He is taking me through the wilderness. teaching me new things. while i try to let go of old ones. He is showing me what is on my heart. buried deep within.



i will most likely fall by sundown.
this process may take a lifetime.

oh, and i voted yesturday; partook in history. for obama.

Saturday, October 25, 2008

innocence.

the great Mother Angelica once said,

"we have to learn to live in the present moment. we have to ask God: what are You calling me to do now, in this present moment? not yesturday or tomorrow, but right now. God's will is manifested to us in the duties and experiences of the present moment. we have only to accept them and try to be like Jesus in them."

i love that.

but i feel dirty.
i am ashamed.
i feel used.
mentally abused.
guilt has eaten me alive.

i have foresaken so much.
of myself.
of others.
of my innocence.
and most importantly, of my God.


i know truth is that He will take us back. our plate can be clean. i know that.
--but i can't comprehend that. and when i try to, an image from my past haunts me, and makes me believe that i am downright dirty and nobody would ever want me, especially my God.

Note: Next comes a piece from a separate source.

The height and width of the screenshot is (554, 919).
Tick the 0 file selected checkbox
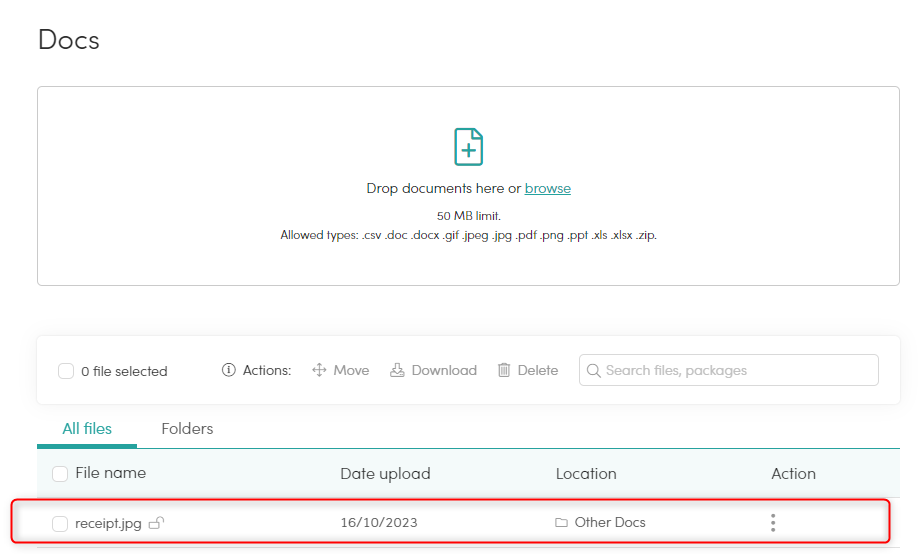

my innocence has been lost.
and i'll never fully have it back.



so i run.
and i drink.
i do mindless things.
so my past will not rule me.
i make sure my life is as loud as possible.
my greatest fear; silence.


but i can still put a smile on my face.
and love others. and write:



death of a ruined beauty


she lay in a linn of tears.
wretched by his eminent
words of closure--

her inclination of forlornment,
transpired subitaneously.

the radiant essence that
abided in her--
shattered.

she ceased herself away.
the utter likeness of her bloom--
now fading, fadin, fadi, fad, fa,f--

by: [me]









Wednesday, October 22, 2008

life's a bitch.

everything is beautiful.
and everything is ugly.
they intertwine.
like a whore and a virgin.
we are all whores. not in the literal sense of course.
lifes a bitch. but God is good.



that's all. oh, and it's really windy outside. i like it.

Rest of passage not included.